Calvinist, Jeff Noblit, states: “...any preacher who tries to dumb down the doctrine of sin, the depravity of man, and the necessity of repentance is not preaching the true gospel. This approach is not new or clever but wicked--dooming men’s souls and leading millions to false assurance.” (A Southern Baptist Dialogue: Calvinism, p.102, emphasis mine)
If the people being doomed constitute the alleged non-elect, and the non-elect never had a Savior who loved and died for them at Calvary (as per the Calvinist doctrine of a Limited Atonement or Particular Redemption), and everyone who is of the Calvinistically elect will receive an Irresistible Grace anyway, then how is the “preacher...dooming men’s souls” and what difference does a “false assurance” make, if they had no Savior’s atonement anyway, and were born with no hope at all? Moreover, if something is dooming them, outside of an eternal decree of Unconditional Reprobation, then it logically follows that they weren’t born damned at all, and thus the implication is that they otherwise could have been saved, if not for the alleged false gospel which gave them an alleged fase sense of assurance, and hence there is no such thing as an elect vs. non-elect caste system. So Noblit’s comment backfires on Calvinism.
Calvinist, James White, writes: “Why should we give thanks to God upon hearing of the faith of fellow believers, if in fact having faith in Christ is something that every person is capable of having without any gracious enablement by God?” (Debating Calvinism, p.20, emphasis mine)
What about the Arminian doctrine of Prevenient Grace?
White also writes: “No more soul-destroying doctrine could well be devised than the doctrine that sinners can regenerate themselves, and repent and believe just when they please.” (Debating Calvinism, p.90, emphasis mine)
Obviously, these quotes are misrepresentative of Arminianism. That much is clear.

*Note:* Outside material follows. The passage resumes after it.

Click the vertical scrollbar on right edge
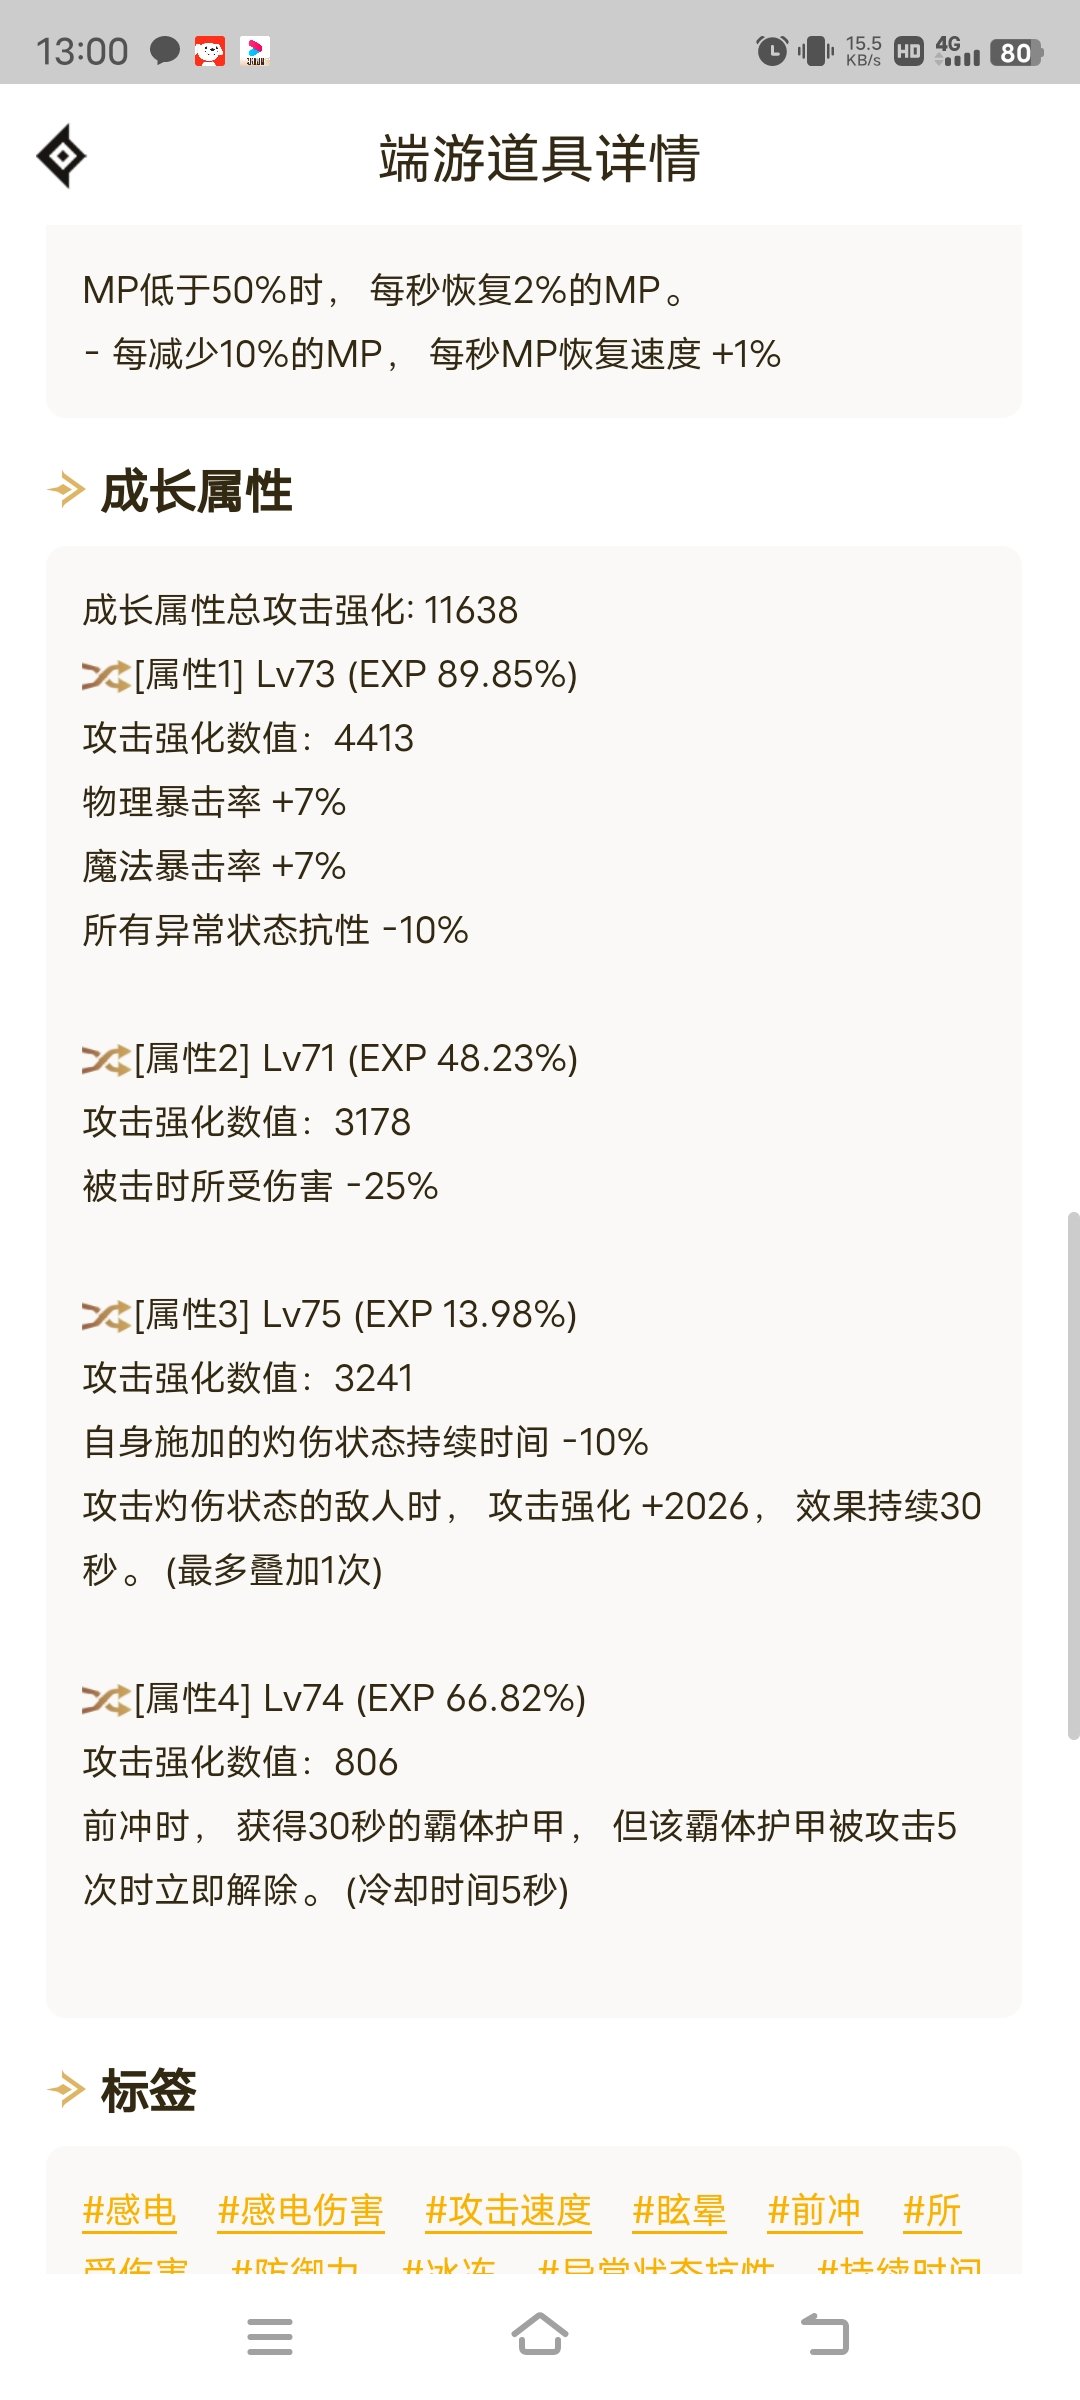This screenshot has height=2400, width=1080. (1073, 1476)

Hunt rightly asks: “Who imagines that receiving by faith the gift of eternal life causes eternal life?” (Debating Calvinism, p.303)
White writes: “Every works-oriented system must deny God His kingship over the creature and must give to man abilities and powers beyond his sinful state, so that in the final analysis God’s power can be ‘channeled’ through human structures, whether they be rituals, sacraments, or even the very popular concept of ‘decisionalism,’ the idea that man, by his autonomous will, controls the very work of the triune God in salvation.” (Debating Calvinism, p.99, emphasis mine)
God established the conditions of Numbers 21:6-9, as it pertains to John 3:14, and God controls the conditions at John 3:16. It was God’s sovereign choice to design the Gospel as an offer.
Gerhard Forde explains what he feels that the Arminian must be thinking, and perhaps he is drawing upon a recollection of his own disposition, pre-Calvinism, though I think that it is more of a post-conversion reflection of what a Calvinist feels that an Arminian might be thinking, because Arminians really don’t think in terms of Reprobation, as Gerhard Forde supposes. As an Arminian, I believe that Jesus died for all, and thus if Jesus died for all, I can know for sure that He died for me, and thus I don't feel that I need to have the “freedom” of “some say” in order to veto an Unconditional Reprobation. Rather, as an Arminian, I instead think that the Bible shows that God forces a choice upon us, to pick which eternal destination to make our home, Heaven or Hell.
Recall when Jesus asked whether it was a good trade to accept all that this world has to offer in exchange for our soul:
Matthew 16:26: “For what will it profit a man if he gains the whole world and forfeits his soul? Or what will a man give in exchange for his soul?”
Jesus is showing that our eternal destination is a choice that is forced upon us. It’s not that I demand the freedom to choose, but rather that God is making us pick one, and Jesus is telling us that picking “the whole world” over God is an unwise, foolish choice, which ultimately has no eternal profit. Why would God press such a Heaven or Hell choice upon us, if God has already made that choice for us?